Directive: Extract the lines of the entries from the line with "Dan Kaufman (63, 676)" to the line with "Пресс-центр (838, 64)", including both, and reproduce them unchanged. Omit the pictures.

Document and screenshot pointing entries

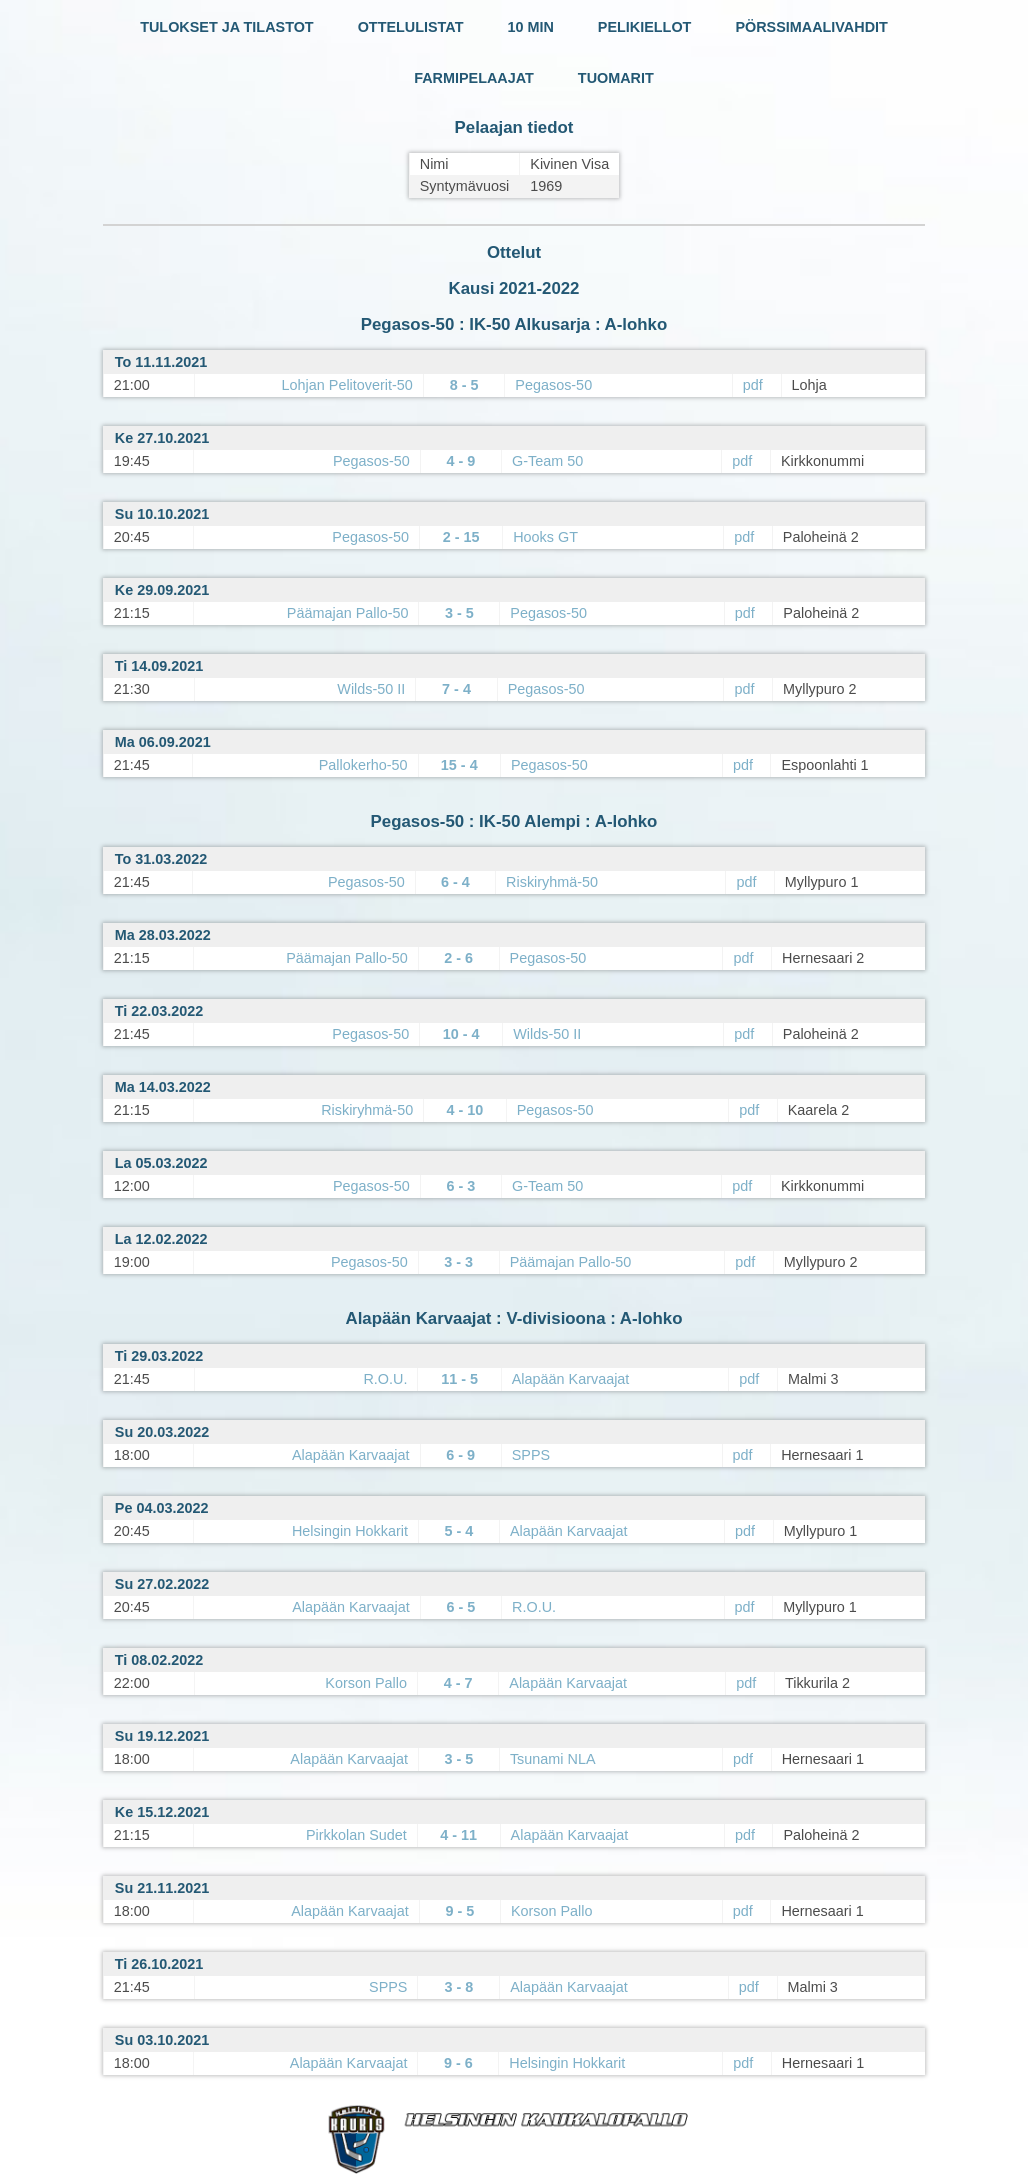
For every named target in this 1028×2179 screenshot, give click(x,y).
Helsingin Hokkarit (350, 1531)
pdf (753, 385)
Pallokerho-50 (363, 765)
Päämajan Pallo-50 (348, 613)
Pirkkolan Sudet (356, 1835)
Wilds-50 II (371, 689)
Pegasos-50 (553, 385)
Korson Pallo (366, 1683)
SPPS (531, 1455)
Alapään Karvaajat (571, 1379)
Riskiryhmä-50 (552, 882)
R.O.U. (385, 1379)
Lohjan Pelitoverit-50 (347, 385)
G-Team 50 (547, 461)
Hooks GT (545, 537)
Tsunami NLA (553, 1759)
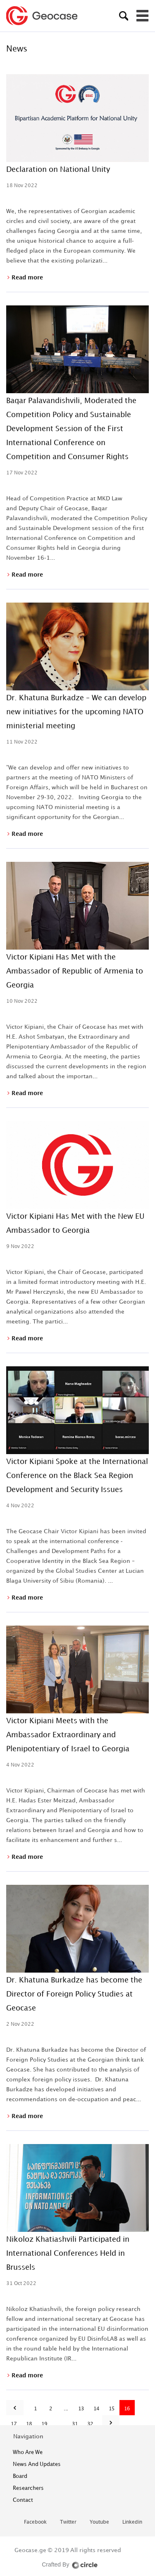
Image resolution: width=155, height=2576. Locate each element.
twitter (68, 2522)
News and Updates (37, 2464)
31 (75, 2423)
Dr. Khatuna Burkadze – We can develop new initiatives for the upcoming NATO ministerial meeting (76, 711)
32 (90, 2423)
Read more (26, 277)
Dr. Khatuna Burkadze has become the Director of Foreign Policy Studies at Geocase (74, 1994)
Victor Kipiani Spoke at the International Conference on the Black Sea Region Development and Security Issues (77, 1475)
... (66, 2408)
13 (81, 2408)
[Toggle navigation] (142, 15)
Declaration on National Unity (58, 169)
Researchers (28, 2488)
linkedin (132, 2522)
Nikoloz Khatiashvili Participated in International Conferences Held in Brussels (67, 2253)
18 (29, 2423)
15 (112, 2408)
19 (44, 2423)
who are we (28, 2452)
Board (20, 2476)
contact (23, 2499)
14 (96, 2408)
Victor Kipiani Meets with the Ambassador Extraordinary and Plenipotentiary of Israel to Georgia (67, 1734)
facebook (35, 2522)
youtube (99, 2522)
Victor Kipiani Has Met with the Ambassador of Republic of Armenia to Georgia (74, 971)
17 (14, 2423)
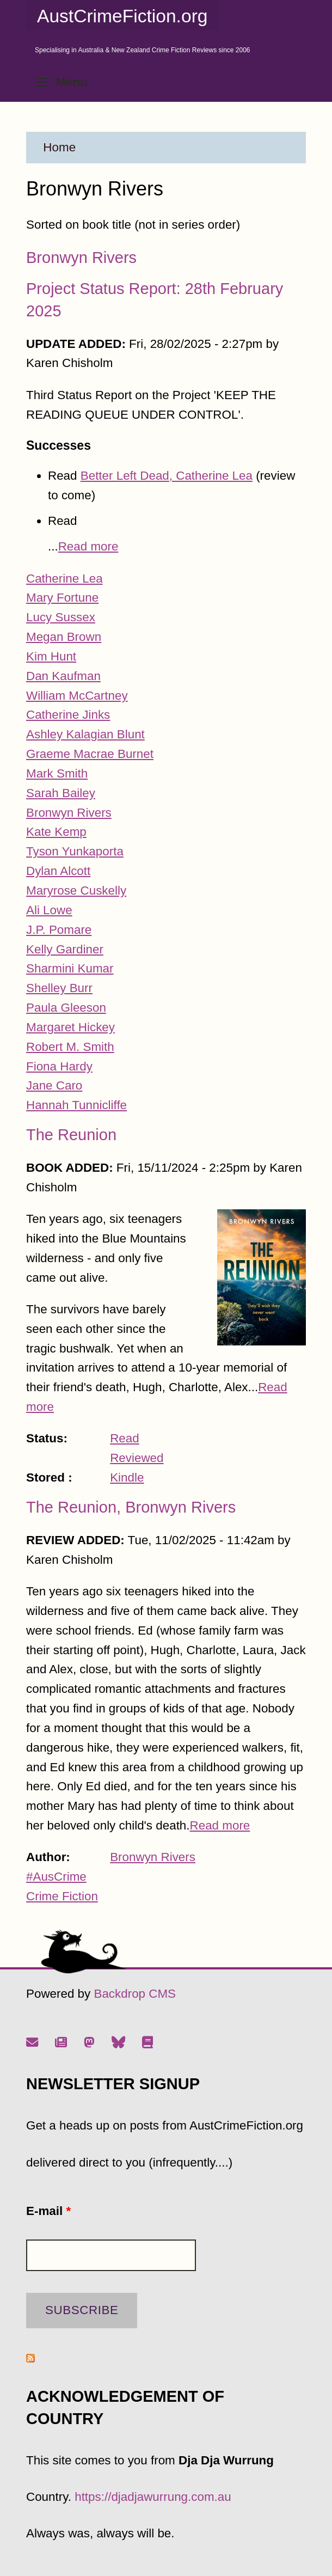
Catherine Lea (64, 578)
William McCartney (77, 695)
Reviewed (136, 1458)
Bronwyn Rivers (81, 257)
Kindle (127, 1477)
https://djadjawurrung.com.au (153, 2497)
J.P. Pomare (58, 930)
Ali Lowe (49, 910)
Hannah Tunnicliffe (76, 1105)
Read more (88, 546)
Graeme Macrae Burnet (89, 754)
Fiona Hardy (59, 1066)
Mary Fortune (62, 597)
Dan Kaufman (63, 676)
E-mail (48, 2211)
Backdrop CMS (135, 1993)
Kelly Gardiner (64, 949)
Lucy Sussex (60, 617)
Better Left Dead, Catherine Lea (167, 475)
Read (124, 1438)
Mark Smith (57, 773)
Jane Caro (54, 1085)
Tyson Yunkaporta (75, 851)
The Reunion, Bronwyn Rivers (131, 1507)
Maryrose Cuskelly (76, 890)
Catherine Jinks (68, 714)
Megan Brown (63, 637)
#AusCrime (56, 1876)
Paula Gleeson (66, 1007)
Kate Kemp (56, 832)
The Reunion (71, 1134)
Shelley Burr (59, 988)
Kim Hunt (51, 656)
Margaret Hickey (70, 1027)
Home (59, 147)
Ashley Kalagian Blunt (85, 734)
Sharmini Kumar (70, 968)
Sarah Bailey (60, 793)
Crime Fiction (62, 1896)
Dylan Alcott (58, 871)
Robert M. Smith (70, 1047)
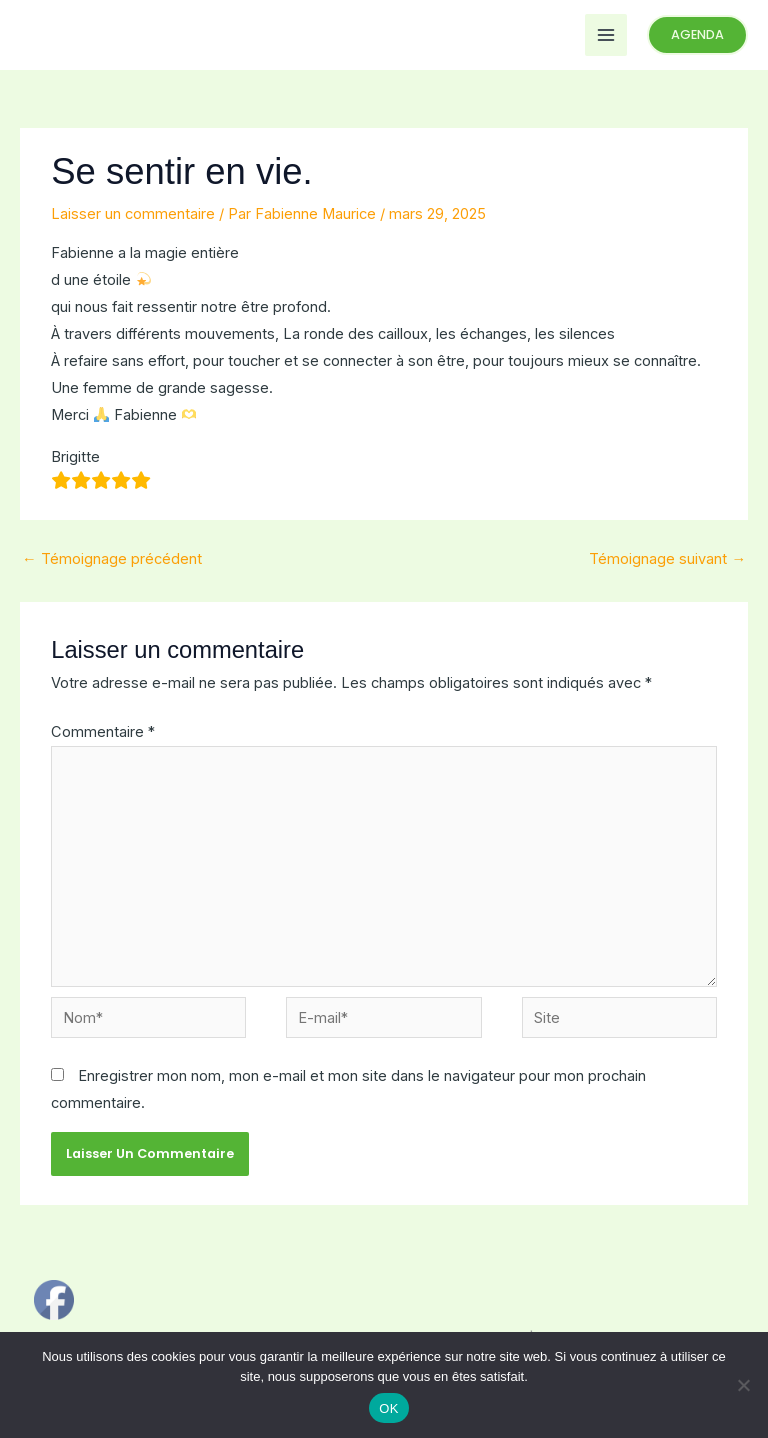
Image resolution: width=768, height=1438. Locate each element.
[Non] (743, 1385)
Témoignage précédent (112, 559)
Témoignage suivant (667, 559)
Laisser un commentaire (133, 214)
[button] (697, 35)
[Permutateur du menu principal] (606, 35)
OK (388, 1408)
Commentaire (103, 732)
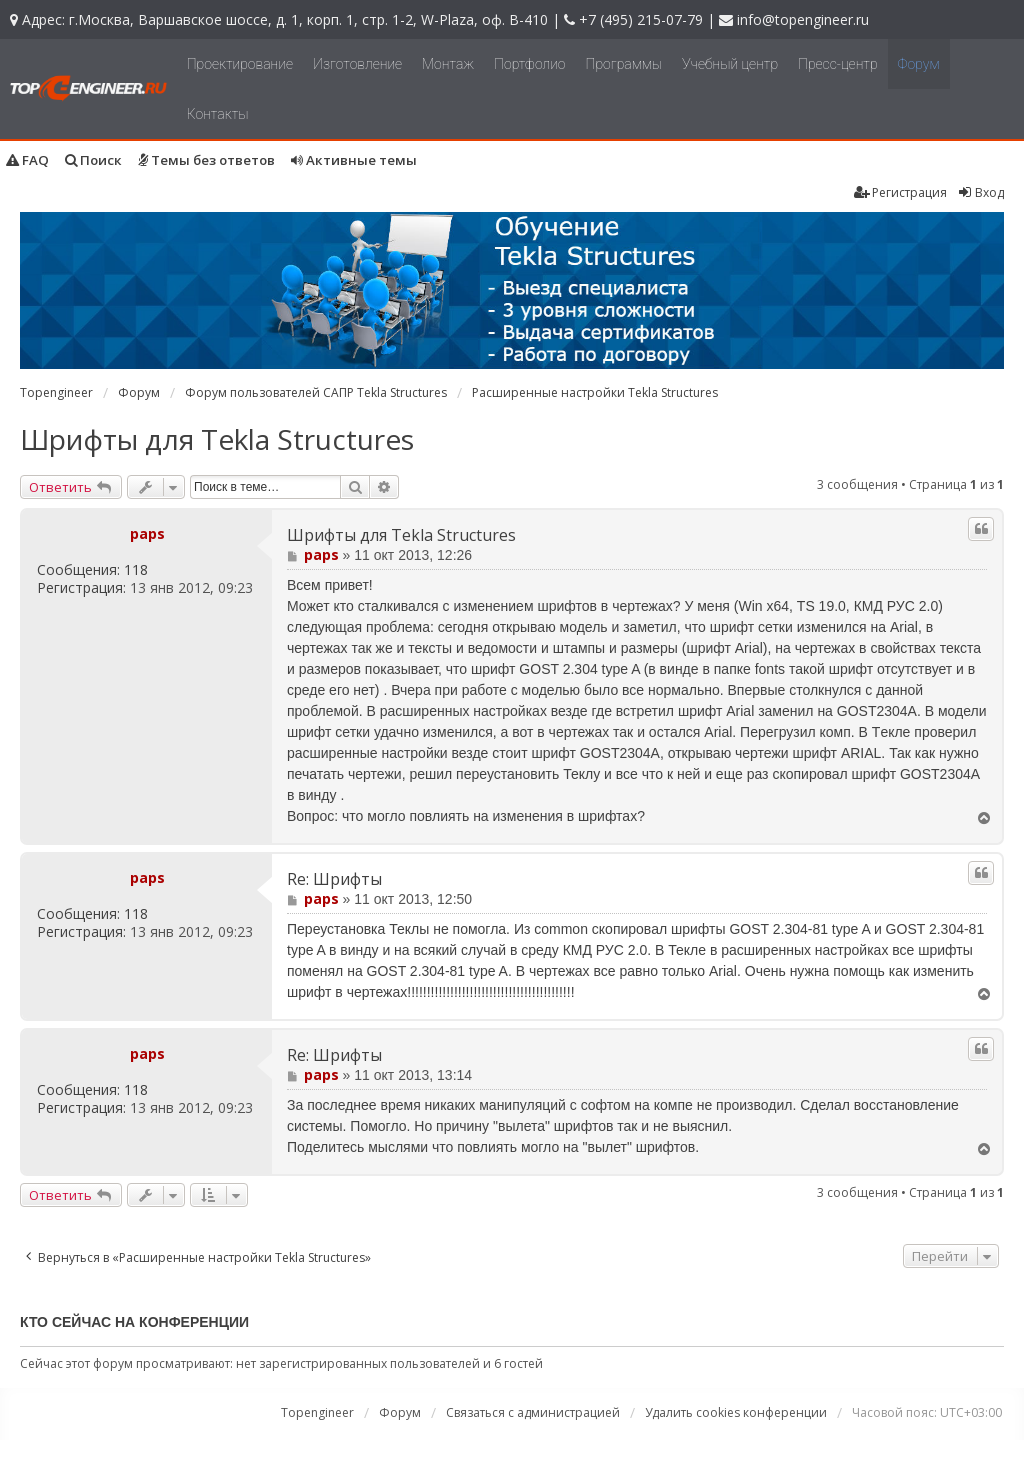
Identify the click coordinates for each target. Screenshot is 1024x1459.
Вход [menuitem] (980, 192)
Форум (919, 64)
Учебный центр (730, 64)
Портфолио (529, 64)
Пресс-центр (838, 64)
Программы (624, 64)
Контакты (218, 114)
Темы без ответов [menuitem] (206, 160)
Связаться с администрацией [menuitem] (533, 1412)
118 (136, 570)
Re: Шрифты (334, 879)
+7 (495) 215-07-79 (641, 19)
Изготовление (357, 64)
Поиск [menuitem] (93, 160)
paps (147, 533)
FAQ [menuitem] (27, 160)
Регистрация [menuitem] (900, 192)
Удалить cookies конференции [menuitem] (736, 1412)
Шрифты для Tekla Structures (217, 439)
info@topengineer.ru (803, 19)
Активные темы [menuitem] (354, 160)
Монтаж (448, 64)
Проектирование (240, 64)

Exercise result:
Dan Kaufman (63, 676)
E-mail (48, 2211)
Backdrop CMS (135, 1993)
Kelly Gardiner (64, 949)
Lucy Sussex (60, 617)
Better Left Dead, Catherine Lea (167, 475)
Read (124, 1438)
Mark Smith (57, 773)
Jane Caro (54, 1085)
Tyson Yunkaporta (75, 851)
The Reunion, Bronwyn Rivers (131, 1507)
Maryrose Cuskelly (76, 890)
Catherine Jinks (68, 714)
Megan Brown (63, 637)
#AusCrime (56, 1876)
Paula Gleeson (66, 1007)
Kate Kemp (56, 832)
The Reunion (71, 1134)
Shelley Burr (59, 988)
Kim Hunt (51, 656)
Margaret Hickey (70, 1027)
Home (59, 147)
Ashley Kalagian Blunt (85, 734)
Sharmini Kumar (70, 968)
Sarah Bailey (60, 793)
Crime Fiction (62, 1896)
Dylan Alcott (58, 871)
Robert M. Smith (70, 1047)
Image resolution: width=768, height=1438. Locate each element.
[Non] (743, 1385)
Témoignage précédent (112, 559)
Témoignage suivant (667, 559)
Laisser un commentaire (133, 214)
[button] (697, 35)
[Permutateur du menu principal] (606, 35)
OK (388, 1408)
Commentaire (103, 732)
Identify the click coordinates for each target. Screenshot is 1024x1459.
Вход [menuitem] (980, 192)
Форум (919, 64)
Учебный центр (730, 64)
Портфолио (529, 64)
Пресс-центр (838, 64)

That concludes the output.